The core argument here is solid. The US grid really is old, fragile, and architected for a world that no longer exists. The internet analogy is genuinely useful — not just as rhetoric, but as an actual structural model. Decentralized networks are more resilient than centralized ones. That’s not opinion. That’s network engineering.

Where the video is strongest: the historical thread connecting Robbago’s 1997 theory to Berguson’s 2025 energy router paper. That’s a real intellectual lineage, and it’s well-told. The demand-response story from Austin Energy is a concrete, proven example, not hand-waving.

Where it gets thinner: the energy router itself. Berguson published a paper in September 2025, which means this is still architecture-on-paper, not a shipping product. Galvanic separation is real electrical engineering, not vaporware, but the gap between “published architecture” and “device you can buy and install” is measured in years and billions of dollars. The video acknowledges this but maybe not emphatically enough.

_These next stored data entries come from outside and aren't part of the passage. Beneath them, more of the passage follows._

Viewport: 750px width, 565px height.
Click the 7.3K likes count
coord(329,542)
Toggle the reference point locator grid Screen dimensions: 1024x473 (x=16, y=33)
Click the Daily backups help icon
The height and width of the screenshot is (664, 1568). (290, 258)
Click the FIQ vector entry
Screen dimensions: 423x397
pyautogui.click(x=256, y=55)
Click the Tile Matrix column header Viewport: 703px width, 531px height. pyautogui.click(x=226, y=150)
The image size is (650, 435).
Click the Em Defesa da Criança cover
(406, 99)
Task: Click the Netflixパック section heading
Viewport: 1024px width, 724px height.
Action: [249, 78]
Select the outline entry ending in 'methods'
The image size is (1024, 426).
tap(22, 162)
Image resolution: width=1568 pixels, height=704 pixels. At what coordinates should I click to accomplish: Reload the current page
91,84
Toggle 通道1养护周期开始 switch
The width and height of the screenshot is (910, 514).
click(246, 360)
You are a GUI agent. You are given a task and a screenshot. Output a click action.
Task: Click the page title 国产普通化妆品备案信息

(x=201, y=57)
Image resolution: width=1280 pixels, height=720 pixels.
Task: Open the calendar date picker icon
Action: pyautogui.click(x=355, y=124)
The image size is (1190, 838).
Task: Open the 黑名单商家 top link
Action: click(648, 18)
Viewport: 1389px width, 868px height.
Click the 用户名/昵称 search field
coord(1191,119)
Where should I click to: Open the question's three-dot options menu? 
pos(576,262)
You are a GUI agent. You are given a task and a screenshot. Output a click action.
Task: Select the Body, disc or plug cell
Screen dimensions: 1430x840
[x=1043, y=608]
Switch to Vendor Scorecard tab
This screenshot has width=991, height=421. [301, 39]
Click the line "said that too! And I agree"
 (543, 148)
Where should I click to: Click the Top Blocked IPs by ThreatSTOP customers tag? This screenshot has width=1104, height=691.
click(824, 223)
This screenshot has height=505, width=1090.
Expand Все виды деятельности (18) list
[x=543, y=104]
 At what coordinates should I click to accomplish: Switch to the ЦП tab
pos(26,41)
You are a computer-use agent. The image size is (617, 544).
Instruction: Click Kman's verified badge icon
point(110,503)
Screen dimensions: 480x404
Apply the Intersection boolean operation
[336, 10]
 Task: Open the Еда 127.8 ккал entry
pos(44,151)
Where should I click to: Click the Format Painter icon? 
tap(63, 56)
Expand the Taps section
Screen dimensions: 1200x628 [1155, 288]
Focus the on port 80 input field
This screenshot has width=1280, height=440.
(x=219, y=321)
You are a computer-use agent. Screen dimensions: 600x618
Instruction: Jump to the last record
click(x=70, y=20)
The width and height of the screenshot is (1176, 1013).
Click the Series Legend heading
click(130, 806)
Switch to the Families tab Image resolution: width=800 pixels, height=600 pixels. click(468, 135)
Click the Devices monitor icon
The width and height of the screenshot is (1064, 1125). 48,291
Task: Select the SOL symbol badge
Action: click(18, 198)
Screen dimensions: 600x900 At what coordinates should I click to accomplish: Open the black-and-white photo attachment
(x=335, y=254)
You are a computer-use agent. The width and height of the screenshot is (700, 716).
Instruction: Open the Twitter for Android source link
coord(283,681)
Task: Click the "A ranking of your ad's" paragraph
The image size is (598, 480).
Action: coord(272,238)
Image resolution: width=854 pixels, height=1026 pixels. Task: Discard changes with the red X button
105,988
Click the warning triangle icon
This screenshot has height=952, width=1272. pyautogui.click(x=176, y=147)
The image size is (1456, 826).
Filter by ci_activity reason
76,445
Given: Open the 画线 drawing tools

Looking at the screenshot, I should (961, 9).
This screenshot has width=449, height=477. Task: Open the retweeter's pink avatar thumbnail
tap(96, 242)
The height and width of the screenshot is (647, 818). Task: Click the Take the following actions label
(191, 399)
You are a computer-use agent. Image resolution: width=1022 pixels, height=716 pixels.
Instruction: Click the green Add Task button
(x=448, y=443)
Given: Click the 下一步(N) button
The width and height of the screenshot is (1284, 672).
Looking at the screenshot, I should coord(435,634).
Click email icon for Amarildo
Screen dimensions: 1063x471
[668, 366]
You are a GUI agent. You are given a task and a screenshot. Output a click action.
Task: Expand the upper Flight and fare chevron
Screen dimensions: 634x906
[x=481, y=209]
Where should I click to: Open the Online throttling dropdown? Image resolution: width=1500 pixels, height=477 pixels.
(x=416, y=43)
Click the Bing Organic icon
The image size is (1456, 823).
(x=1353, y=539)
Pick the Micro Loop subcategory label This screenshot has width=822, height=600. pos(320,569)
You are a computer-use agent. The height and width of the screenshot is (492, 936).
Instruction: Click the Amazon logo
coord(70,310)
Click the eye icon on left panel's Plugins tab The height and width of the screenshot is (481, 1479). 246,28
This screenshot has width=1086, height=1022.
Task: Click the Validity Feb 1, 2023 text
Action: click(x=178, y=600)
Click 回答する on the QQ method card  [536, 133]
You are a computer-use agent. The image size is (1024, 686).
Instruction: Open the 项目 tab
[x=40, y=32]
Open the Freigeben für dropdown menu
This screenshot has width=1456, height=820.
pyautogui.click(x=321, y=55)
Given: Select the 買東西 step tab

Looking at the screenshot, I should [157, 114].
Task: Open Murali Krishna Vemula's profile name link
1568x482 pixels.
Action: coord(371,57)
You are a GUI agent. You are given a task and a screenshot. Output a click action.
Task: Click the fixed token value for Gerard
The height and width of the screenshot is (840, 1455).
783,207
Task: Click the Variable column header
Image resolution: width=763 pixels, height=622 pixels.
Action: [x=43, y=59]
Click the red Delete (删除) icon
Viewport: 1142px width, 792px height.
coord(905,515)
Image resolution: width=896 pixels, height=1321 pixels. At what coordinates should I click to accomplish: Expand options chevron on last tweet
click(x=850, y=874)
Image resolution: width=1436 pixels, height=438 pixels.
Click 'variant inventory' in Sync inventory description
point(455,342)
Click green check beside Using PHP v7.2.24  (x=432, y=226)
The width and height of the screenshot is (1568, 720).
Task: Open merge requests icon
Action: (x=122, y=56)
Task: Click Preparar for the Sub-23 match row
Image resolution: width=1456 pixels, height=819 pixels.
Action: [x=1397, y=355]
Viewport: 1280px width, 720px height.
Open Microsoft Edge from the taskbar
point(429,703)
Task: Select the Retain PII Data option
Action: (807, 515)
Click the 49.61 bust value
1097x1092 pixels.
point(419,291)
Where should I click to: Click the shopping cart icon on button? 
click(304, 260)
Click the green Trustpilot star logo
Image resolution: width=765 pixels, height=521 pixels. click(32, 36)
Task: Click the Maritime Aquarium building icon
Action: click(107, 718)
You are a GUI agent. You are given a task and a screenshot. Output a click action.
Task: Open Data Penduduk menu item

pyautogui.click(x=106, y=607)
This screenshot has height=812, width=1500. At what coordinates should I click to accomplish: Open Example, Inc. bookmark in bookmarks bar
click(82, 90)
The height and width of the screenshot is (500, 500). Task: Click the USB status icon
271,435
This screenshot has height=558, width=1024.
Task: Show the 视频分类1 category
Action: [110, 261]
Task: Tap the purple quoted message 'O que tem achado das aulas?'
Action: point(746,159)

The “five billionaires in a trench coat” line about the modern internet is funny, but it also quietly undermines the analogy. The internet started decentralized and then consolidated massively. ISPs are local monopolies in most of the US. If energy follows the same path, we might end up trading one set of monopolists for another. The video doesn’t engage with this possibility.

The equity concern gets raised and then essentially set aside with optimism. That’s the weakest part. Community solar and financing programs exist, but “the economics will work out eventually” is a hope, not a plan.

Ferrell is transparent about his own setup (40 solar panels, battery storage, geothermal) and doesn’t pretend it’s normal or cheap. That honesty helps. He’s also upfront that he finds managing all the options confusing, which is a useful data point — if the host of an energy tech channel is confused, regular consumers have no chance without dramatically simpler tools.

Overall: the diagnosis is strong, the proposed solution is architecturally sound but early-stage, and the obstacles are real but under-explored. Worth watching if you want to understand where the grid might be heading. Just don’t expect it to arrive next year.